娘夫婦に110万円ずつ…〈年金月35万円〉70代元公務員夫婦が選んだ「生前贈与」

「まさか生前贈与が、娘夫婦を離婚の危機に追い込むなんて……」

ヨシノリさん(仮名・71歳)と妻のヤヨイさん(仮名・71歳)は、現役時代ともに地方公務員として働き、現在の年金収入は夫婦合わせて月約35万円。このほか、退職金を含めた預貯金は約5,500万円あり、現在は都内の持ち家で余裕のある老後を送っています。

ヨシノリさん夫婦は、自分たちに万が一のことがあったときに相続トラブルが起きないようにと、少しずつ財産を整理することにしました。そこで選んだのが、年間110万円の基礎控除の範囲内で非課税となる「暦年贈与」です。

「娘のところには小さな孫が二人いるので、教育費の足しにしてほしいと思いました」

ヨシノリさん夫婦には、結婚して独立した一人娘・レイナさん(仮名・35歳)がいます。レイナさんの口座に110万円、そしていつも家族を支えてくれているレイナさんの夫の口座にも110万円、合計220万円を振り込みました。

レイナさんからは感謝され、ヨシノリさん夫婦は「これで子や孫の助けになるなら」と満足していたといいます。

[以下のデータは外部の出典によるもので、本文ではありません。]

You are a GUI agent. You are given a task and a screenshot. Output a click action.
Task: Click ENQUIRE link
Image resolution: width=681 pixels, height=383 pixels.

しかし、その平和な空気はたった3日後に打ち砕かれました。

贈与からわずか3日後…「もう離婚する!」実家に泣きついてきた一人娘

贈与を行った週末の夜、突然インターホンが鳴りました。ドアを開けると、レイナさんが孫二人を連れて泣きはらした目で立っていました。

「もう限界。あの人とは離婚するから、しばらくここにいさせて」

驚いたヤヨイさんがレイナさんをリビングに座らせて事情を聞くと、原因はヨシノリさんたちが渡した「220万円の使い道」を巡る夫婦ゲンカでした。

レイナさんは、もらったお金を「将来の教育費として、絶対に減らないように定期預金に入れておきたい」と提案しました。しかし、夫はそれに強く反対。「今の時代、銀行に寝かせておいても意味がない。まとまった資金ができたんだから、全額を新NISA口座に入れて投資信託で運用すべき」と主張したのです。

レイナさんは投資に対して「元本が減るかもしれない危ないもの」という拒否感を持っていました。

「私のお父さんとお母さんが孫のためにくれた大事なお金なんだから、絶対に減るリスクのあるものには使いたくない!」

そう反発するレイナさんに対し、夫は「少しはお金の勉強をしてくれ」「そんな考えだと将来苦労する」と反論したといいます。バカにされたと感じたレイナさんは激怒し、そのまま家を飛び出してきたのでした。